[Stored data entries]
§

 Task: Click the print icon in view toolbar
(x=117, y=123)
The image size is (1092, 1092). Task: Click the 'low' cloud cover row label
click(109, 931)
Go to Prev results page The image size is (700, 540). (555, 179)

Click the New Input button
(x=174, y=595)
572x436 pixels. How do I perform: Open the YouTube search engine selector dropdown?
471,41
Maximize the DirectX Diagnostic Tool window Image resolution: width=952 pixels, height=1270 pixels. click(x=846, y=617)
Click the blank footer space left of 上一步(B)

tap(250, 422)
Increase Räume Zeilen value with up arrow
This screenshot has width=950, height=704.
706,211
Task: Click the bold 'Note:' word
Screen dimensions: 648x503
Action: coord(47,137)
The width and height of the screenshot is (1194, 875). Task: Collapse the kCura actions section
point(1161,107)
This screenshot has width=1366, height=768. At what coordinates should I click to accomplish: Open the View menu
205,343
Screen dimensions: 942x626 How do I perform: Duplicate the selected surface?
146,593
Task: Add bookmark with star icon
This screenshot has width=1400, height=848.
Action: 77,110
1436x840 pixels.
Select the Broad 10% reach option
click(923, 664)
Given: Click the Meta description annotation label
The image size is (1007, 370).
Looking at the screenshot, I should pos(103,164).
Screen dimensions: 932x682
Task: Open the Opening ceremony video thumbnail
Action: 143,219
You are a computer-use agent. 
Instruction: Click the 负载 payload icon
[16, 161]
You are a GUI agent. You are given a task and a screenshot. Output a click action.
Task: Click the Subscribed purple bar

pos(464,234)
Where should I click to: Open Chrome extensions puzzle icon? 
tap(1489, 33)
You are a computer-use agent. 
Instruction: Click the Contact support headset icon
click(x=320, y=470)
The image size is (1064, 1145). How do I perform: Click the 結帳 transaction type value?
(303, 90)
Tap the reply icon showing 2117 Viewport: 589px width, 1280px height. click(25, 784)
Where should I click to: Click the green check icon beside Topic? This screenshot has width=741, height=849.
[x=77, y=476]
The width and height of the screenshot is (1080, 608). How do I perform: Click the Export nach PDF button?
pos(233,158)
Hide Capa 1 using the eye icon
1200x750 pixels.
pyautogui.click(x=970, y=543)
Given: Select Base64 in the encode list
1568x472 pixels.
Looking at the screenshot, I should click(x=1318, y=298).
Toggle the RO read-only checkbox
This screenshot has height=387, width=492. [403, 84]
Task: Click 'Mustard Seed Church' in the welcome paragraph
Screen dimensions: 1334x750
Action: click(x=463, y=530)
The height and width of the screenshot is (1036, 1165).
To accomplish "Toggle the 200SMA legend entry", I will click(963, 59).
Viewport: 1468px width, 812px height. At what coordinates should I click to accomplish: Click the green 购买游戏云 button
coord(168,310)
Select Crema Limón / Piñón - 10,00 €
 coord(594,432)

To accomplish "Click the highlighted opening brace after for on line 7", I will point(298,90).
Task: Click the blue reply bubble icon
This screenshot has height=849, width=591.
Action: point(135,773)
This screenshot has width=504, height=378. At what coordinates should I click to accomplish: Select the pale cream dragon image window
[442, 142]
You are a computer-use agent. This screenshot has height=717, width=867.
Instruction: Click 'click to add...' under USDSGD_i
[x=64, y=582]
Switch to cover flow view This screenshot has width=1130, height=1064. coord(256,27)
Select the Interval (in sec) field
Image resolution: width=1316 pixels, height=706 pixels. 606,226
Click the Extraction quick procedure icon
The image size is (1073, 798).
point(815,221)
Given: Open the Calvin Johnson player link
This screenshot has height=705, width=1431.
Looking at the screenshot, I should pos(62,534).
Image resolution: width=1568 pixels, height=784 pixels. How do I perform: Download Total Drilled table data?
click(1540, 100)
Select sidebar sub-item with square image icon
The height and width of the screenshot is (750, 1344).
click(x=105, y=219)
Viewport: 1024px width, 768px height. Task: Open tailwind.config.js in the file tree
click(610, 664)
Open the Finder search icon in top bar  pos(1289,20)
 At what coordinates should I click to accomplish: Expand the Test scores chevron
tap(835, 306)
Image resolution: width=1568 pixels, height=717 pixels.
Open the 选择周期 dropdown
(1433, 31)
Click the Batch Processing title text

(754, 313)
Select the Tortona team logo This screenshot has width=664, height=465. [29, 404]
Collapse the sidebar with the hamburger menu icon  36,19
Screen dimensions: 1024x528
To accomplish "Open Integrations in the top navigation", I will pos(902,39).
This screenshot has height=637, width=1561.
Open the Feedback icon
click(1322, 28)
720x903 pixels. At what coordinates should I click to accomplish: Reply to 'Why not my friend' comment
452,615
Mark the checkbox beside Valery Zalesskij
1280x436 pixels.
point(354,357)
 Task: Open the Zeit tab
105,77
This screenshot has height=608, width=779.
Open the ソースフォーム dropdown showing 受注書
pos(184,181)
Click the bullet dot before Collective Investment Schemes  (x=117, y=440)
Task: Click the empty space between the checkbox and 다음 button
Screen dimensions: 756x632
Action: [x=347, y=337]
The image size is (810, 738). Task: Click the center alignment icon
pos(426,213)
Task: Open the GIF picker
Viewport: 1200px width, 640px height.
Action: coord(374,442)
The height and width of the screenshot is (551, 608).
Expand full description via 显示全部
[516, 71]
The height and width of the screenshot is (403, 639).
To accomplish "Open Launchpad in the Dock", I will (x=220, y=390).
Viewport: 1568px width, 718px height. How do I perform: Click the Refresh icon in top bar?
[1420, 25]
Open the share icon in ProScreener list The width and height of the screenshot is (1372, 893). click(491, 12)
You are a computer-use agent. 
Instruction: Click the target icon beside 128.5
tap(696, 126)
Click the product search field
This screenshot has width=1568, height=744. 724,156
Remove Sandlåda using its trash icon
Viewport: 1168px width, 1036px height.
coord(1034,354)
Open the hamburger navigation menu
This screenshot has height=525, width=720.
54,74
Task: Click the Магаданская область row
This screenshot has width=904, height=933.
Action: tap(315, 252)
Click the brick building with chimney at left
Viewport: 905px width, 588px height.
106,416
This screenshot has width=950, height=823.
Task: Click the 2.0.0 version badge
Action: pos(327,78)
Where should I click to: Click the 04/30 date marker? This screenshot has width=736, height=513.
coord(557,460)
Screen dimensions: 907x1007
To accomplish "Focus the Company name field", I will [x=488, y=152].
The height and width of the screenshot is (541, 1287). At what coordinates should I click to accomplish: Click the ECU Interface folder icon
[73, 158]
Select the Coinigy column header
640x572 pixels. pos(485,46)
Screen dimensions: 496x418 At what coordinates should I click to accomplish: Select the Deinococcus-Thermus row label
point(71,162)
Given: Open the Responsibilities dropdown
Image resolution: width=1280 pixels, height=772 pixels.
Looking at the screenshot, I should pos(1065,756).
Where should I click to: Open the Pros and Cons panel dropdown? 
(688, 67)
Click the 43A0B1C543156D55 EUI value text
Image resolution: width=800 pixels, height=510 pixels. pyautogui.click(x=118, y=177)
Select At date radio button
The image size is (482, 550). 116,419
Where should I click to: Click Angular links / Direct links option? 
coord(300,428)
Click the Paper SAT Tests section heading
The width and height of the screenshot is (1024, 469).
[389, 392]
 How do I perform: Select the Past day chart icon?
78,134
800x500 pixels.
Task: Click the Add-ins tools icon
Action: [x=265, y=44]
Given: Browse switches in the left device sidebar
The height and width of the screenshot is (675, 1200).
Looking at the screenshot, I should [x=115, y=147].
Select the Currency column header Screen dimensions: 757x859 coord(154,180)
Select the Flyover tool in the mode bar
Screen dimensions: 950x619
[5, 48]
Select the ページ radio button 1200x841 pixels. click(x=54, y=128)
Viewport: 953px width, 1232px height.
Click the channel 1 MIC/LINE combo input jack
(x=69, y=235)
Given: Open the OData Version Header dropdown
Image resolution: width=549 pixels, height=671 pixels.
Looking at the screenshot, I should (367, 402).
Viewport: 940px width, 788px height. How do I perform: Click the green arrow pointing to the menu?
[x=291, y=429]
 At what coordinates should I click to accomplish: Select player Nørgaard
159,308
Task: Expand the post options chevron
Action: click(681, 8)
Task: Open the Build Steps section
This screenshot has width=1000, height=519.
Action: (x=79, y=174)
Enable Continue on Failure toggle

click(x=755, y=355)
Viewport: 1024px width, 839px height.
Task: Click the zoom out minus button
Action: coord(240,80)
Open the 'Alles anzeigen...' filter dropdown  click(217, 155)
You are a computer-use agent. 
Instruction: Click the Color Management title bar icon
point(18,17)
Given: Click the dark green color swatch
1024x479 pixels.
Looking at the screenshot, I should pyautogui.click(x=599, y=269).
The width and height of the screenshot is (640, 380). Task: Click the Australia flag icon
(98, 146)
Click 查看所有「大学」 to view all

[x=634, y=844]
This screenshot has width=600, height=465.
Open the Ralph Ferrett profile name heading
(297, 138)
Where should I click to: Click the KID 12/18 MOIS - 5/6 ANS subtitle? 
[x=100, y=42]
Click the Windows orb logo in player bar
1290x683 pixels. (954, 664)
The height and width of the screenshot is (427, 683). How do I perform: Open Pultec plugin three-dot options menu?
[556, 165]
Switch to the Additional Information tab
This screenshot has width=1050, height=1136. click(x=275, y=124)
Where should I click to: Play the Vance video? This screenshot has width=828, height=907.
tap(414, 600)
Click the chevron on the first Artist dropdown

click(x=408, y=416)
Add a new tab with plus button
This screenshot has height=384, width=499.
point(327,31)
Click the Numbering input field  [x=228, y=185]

§

> What to work on:
Check each line of the records for "sidebar" and copy the ones that contain it.

> Task output:
Select sidebar sub-item with square image icon
Collapse the sidebar with the hamburger menu icon  36,19
Given: Browse switches in the left device sidebar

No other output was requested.